On the other hand, the Covid outbreak will still be in a period of spread.
"Starting in March 2023, we expect a more significant pickup in orders on the demand side as well as in production scheduling for the industry chain," the team said.
Looking at the industry chain's scheduling in January, battery makers' capacity utilization is expected to be around 50-60 percent, and will return to normal levels by March, according to the team.
Projecting from the major battery makers' scheduling, wholesale sales of NEVs in China are expected to be at the level of 1.5-1.6 million units in the first quarter of 2023, up 20-30 percent year-on-year, the team said.
China essentially abandoned its zero-Covid policy earlier this month, and the virus is now in the midst of a massive nationwide outbreak.

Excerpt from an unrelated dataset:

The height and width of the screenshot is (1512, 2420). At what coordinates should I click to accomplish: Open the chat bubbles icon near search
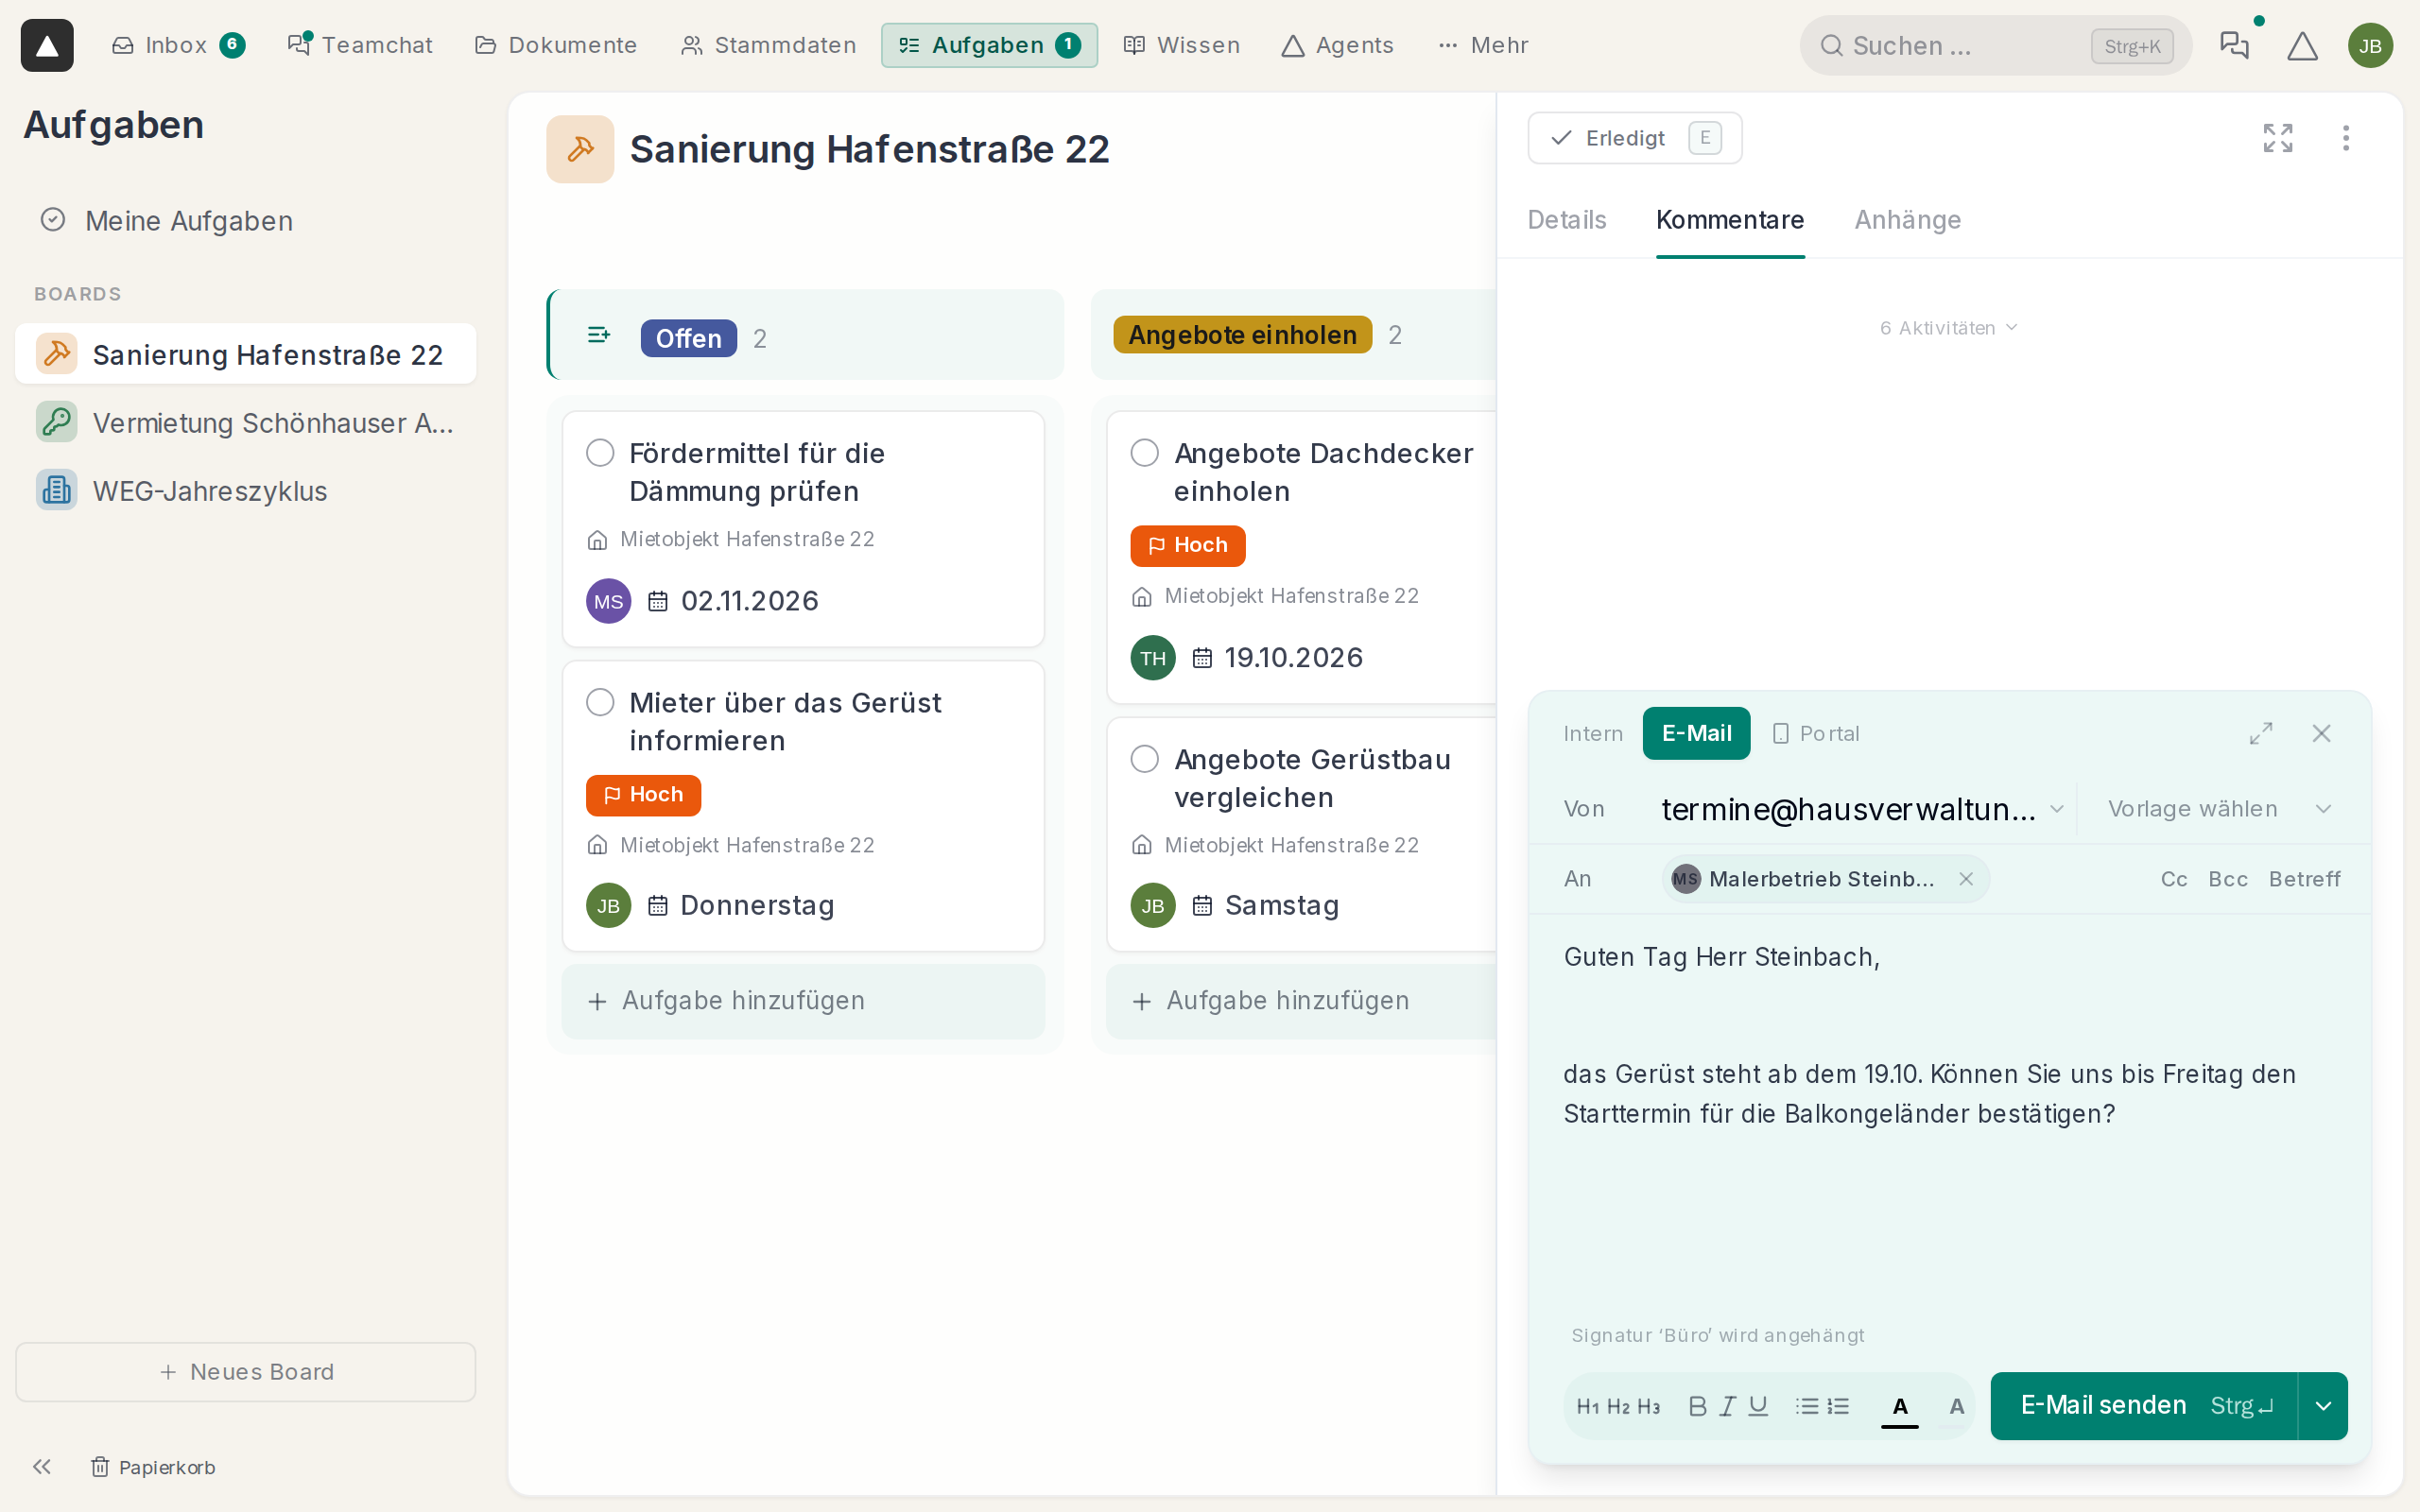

On Monday night, Chinese health authorities unveiled a new set of Covid-related policies, marking the country's decisive break with the zero-Covid policy.
In a speech at the APEC SME Business Forum 2022 on December 22, BYD executive vice President Lian Yubo said the company had produced two to three thousand fewer vehicles per day in recent days because many workers had contracted Covid.
The staff infection has severely affected BYD's production in recent days, with 20-30 percent of people taking time off work to stay home, Lian said.
BYD could have sold 1.9 million units this year, but the loss of production in the last few days will have an impact of 20,000-30,000 units on December sales, he said.
William Li, founder, chairman and CEO of NIO, said in a media group interview on December 25 that China's NEV market will be under more pressure in the first half of 2023 on both the supply and demand side, but the pressure on demand will be a bit greater.
The expiring subsidies will cause some consumers to bring their demand for next year forward to this year, while the impact of the Covid epidemic on the supply chain and the recovery of consumer confidence will take time, Li said.
Li believes China's NEV market will face a period of pressure in the first half of next year, but on the bright side, the market could gradually recover in the second quarter or in May.